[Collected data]
------------
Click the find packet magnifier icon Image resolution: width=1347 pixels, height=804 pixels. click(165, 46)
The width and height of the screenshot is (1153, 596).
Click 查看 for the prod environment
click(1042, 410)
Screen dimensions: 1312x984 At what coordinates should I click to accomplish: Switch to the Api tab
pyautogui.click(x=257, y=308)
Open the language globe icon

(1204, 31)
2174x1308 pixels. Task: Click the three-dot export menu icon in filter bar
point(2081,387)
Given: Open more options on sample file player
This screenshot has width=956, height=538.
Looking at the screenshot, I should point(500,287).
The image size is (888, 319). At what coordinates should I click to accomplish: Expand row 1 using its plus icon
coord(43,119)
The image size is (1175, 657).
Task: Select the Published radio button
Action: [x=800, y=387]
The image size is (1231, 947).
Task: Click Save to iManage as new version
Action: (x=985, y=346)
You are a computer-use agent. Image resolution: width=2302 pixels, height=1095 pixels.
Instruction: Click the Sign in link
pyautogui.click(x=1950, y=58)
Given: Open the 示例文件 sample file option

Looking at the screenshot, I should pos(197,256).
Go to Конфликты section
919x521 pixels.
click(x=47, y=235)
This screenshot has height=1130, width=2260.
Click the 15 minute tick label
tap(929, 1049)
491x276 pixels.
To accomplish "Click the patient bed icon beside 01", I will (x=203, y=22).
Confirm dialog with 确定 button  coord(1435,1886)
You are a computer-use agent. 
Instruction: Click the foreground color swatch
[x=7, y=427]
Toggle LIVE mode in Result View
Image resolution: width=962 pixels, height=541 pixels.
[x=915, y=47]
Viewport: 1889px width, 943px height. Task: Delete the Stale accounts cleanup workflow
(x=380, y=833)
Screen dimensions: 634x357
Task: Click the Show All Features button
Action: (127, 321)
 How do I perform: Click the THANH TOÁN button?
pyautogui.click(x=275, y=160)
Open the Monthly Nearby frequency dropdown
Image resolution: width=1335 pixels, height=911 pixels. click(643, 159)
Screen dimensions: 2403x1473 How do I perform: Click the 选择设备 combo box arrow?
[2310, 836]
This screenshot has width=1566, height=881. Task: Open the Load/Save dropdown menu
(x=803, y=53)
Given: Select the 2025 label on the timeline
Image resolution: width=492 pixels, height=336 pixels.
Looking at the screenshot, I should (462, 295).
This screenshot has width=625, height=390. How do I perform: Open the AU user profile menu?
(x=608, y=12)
------------
_What is needed_
Work out how many lines of the data above contain the string "agent" and give the number alone.

_Written solution_
2